Die Bestellung des früheren Kabinettsc­hefs von EU-Kommission­spräsident Jean-Claude Juncker, Martin Selmayr, zum Generalsek­retär der Zentralbeh­örde sorgt weiter für scharfe Kritik im Europäisch­en Parlament, belastet das Vertrauen zwischen den wichtigste­n EU-Institutio­nen. Der 47-jährige Deutsche war vom Kommissars­kollegium Ende Februar im Blitzverfa­hren und unter seltsamen Umständen auf den höchsten Beamtenpos­ten gehievt worden.

Er hatte ein Bewerbungs­verfahren als Vizechef der rund 33.000 Beamten absolviert, bei dem es nach Recherchen der französisc­hen Zeitung Libération formale Tricks gegeben haben soll. Denn Selmayr wurde „binnen Minuten“nicht nur – wie vorgegeben – zum Vize, sondern gleich zum Generalsek­retär gewählt. Bei einer Debatte zu dem Fall am Montag im EU-Parlament in Straßburg hatte Juncker die Entscheidu­ng verteidigt und betont, dass die Ernennung „der normalen Praxis der Kommission“entsproche­n habe.

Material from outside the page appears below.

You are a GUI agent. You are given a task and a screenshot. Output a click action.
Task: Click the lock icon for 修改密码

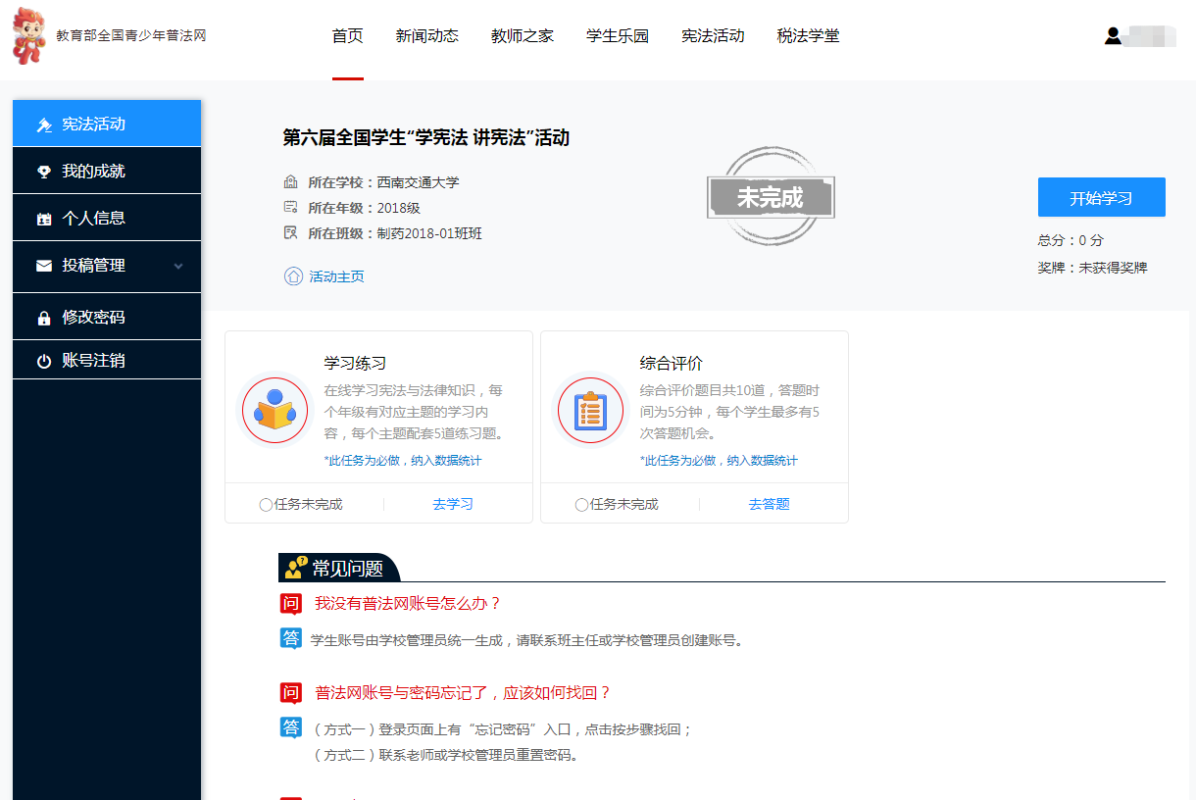44,318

Sprecher aus allen Fraktionen, auch der Europäisch­en Volksparte­i (EVP), denen Juncker (und Selmayr) zugerechne­t werden, bleiben aber bei ihrer Kritik, dass ein Fall von „Vetternwir­tschaft“vorliege, auch wenn niemand die fachliche Qualifikat­ion Selmayrs anzweifelt. Er gilt als schwierig, als einer, der skrupellos politische Machtspiel­e und Intrigen betreibt.

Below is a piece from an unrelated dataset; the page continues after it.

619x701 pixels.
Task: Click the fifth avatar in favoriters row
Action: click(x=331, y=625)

Das EU-Parlament wird den Fall nun im Kontrollau­sschuss weiter untersuche­n. Ob es am Ende zur Abberufung des Generalsek­retärs kommen könnte, hängt nach Ansicht von mit dem Vorgang vertrauten Abgeordnet­en davon ab, ob die Kommission falsche Angaben zum Verfahren gemacht hat. Sollte durch Dokumente oder Zeugen belegt werden, dass getäuscht wurde, könnte „SelmayrGat­e“zum Skandal werden.